_EXERCISE_
Find all lines in the records that include the word "width", and copy them out.
[[ LISTED RECORDS, beginning ]]
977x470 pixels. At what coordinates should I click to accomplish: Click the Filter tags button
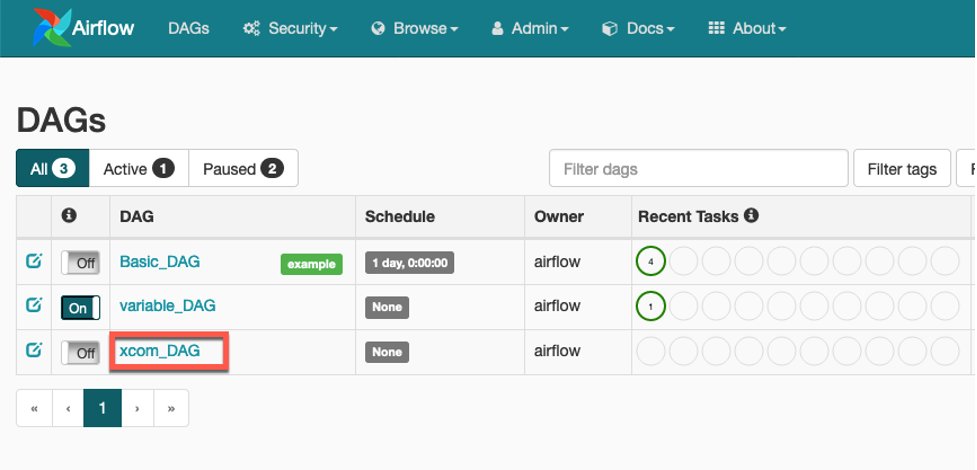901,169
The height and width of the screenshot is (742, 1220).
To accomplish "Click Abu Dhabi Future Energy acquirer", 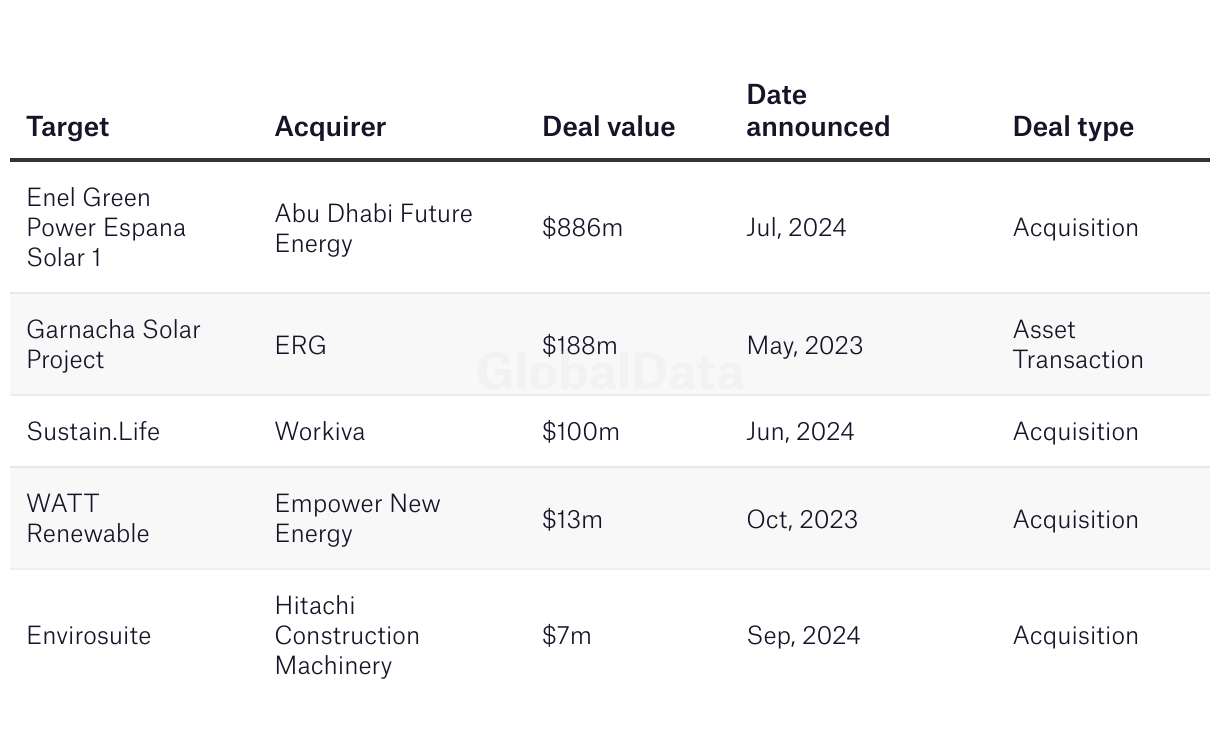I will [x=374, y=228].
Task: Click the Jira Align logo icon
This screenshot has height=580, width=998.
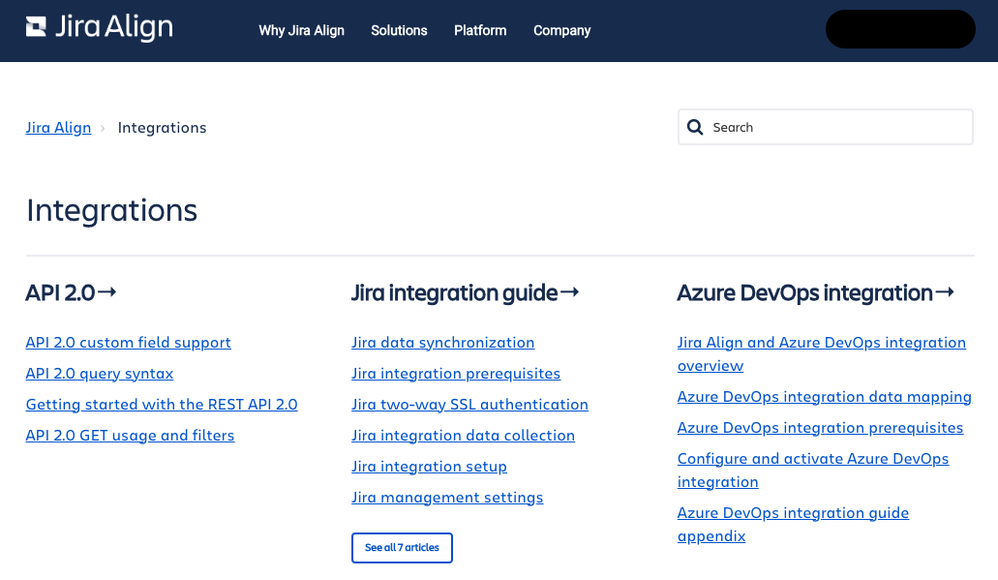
[[ LISTED RECORDS, end ]]
_RESPONSE BOX_
The height and width of the screenshot is (742, 1220).
This screenshot has height=580, width=998.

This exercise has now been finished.